[Begin Items]

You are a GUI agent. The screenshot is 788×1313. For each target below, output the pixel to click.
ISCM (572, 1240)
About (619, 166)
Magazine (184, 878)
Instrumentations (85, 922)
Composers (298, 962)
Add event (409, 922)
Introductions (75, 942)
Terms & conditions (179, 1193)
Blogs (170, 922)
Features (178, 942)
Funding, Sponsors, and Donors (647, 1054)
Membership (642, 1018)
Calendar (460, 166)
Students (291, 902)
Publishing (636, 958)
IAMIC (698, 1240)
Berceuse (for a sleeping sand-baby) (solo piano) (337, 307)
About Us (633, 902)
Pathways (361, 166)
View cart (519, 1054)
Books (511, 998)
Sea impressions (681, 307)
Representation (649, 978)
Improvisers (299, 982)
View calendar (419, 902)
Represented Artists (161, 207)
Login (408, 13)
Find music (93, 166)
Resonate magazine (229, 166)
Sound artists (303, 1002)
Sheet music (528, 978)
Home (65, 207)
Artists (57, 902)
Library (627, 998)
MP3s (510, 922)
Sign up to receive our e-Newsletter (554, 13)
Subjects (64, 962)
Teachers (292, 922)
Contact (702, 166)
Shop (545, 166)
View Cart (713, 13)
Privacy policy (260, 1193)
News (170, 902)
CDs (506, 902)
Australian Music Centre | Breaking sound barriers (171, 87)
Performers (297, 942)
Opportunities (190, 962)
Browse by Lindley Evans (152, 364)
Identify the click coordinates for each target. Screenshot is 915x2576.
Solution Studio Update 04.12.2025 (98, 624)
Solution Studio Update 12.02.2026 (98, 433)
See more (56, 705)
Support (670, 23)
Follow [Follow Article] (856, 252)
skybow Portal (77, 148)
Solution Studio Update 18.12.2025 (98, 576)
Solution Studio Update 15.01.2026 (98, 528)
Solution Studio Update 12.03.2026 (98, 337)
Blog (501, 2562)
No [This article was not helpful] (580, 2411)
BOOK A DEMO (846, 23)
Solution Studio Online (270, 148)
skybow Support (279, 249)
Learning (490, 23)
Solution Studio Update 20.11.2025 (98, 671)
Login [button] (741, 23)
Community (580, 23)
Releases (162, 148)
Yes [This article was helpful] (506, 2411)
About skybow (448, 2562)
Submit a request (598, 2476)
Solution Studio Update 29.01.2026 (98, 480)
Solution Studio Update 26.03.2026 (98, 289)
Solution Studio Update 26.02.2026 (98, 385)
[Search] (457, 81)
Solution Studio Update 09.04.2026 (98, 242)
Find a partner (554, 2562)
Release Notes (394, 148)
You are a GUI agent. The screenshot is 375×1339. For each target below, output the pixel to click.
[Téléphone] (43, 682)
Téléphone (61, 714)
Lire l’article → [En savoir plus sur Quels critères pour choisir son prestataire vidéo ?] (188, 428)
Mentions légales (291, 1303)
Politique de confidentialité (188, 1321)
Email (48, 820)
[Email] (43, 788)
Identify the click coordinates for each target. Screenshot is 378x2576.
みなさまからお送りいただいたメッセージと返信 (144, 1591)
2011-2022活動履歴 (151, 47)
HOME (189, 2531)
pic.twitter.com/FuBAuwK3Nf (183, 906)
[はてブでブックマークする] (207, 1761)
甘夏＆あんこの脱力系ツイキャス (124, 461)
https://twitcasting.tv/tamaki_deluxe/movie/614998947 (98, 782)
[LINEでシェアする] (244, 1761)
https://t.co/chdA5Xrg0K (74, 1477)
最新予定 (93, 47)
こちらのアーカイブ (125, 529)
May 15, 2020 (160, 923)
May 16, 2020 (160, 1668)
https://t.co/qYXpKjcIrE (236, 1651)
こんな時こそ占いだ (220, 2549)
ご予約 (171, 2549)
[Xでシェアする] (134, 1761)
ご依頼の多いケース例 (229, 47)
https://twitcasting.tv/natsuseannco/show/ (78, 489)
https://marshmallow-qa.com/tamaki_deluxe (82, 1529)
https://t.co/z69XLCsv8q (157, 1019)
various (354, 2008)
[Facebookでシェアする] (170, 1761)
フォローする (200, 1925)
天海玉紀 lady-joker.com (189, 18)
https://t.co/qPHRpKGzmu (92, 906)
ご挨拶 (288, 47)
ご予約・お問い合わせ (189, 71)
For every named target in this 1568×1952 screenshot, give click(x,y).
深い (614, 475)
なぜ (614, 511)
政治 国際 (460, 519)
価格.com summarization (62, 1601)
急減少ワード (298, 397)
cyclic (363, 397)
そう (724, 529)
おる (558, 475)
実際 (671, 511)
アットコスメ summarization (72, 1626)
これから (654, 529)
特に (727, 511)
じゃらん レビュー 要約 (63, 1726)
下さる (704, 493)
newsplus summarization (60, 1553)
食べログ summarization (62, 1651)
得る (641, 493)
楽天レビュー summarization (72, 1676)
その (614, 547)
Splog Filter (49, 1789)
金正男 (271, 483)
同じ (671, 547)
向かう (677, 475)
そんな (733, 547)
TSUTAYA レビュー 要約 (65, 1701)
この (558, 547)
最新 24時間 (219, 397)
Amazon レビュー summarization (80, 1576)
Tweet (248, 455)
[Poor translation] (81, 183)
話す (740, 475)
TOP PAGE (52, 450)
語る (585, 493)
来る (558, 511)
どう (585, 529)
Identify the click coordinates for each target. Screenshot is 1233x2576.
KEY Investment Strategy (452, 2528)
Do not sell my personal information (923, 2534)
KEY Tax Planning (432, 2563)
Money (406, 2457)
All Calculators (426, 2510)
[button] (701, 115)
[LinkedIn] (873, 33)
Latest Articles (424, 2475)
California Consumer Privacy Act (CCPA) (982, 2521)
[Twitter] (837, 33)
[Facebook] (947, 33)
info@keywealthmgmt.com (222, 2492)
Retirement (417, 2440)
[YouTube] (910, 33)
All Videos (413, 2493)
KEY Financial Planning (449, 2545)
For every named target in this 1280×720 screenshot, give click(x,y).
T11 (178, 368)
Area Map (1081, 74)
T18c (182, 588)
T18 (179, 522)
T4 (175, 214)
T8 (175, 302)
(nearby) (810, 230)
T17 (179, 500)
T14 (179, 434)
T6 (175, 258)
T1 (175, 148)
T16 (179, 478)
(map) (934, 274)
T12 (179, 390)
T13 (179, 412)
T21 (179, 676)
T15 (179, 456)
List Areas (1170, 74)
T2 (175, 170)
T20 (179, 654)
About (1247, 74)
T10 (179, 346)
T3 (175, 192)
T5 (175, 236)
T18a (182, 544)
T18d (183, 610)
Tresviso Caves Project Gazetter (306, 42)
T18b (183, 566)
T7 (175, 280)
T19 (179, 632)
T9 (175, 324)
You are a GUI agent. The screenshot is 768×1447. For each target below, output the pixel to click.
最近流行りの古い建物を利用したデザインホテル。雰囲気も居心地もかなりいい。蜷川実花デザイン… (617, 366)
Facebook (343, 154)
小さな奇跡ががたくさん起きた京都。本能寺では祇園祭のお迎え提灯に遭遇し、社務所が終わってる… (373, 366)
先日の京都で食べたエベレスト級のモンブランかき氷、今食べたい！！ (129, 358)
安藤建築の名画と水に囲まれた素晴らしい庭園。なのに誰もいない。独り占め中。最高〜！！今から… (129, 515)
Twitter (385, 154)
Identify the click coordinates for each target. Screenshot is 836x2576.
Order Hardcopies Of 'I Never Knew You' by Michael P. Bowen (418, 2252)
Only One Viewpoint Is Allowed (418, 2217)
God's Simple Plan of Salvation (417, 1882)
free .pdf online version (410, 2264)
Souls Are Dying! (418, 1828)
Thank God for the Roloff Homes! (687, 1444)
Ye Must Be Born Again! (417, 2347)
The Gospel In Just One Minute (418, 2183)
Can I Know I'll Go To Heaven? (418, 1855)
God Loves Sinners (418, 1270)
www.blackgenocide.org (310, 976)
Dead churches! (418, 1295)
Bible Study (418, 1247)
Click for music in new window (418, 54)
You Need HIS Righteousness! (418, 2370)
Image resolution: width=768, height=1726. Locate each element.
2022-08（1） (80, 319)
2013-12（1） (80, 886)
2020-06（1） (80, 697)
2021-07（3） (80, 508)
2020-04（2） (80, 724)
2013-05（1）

[End Items]

Instructions to follow: Update the stretch of entries from the line containing "All Videos (413, 2493)" through the line containing "T9 (175, 324)" by replacing "screenshot" with "image", leaving everything else unchanged, and give back only those lines.

Final result:
All Videos (413, 2493)
KEY Financial Planning (449, 2545)
For every named target in this 1280×720 image, give click(x,y).
T11 (178, 368)
Area Map (1081, 74)
T18c (182, 588)
T18 (179, 522)
T4 (175, 214)
T8 (175, 302)
(nearby) (810, 230)
T17 (179, 500)
T14 (179, 434)
T6 (175, 258)
T1 (175, 148)
T16 (179, 478)
(map) (934, 274)
T12 (179, 390)
T13 (179, 412)
T21 (179, 676)
T15 (179, 456)
List Areas (1170, 74)
T2 (175, 170)
T20 (179, 654)
About (1247, 74)
T10 (179, 346)
T3 (175, 192)
T5 (175, 236)
T18a (182, 544)
T18d (183, 610)
Tresviso Caves Project Gazetter (306, 42)
T18b (183, 566)
T7 (175, 280)
T19 (179, 632)
T9 (175, 324)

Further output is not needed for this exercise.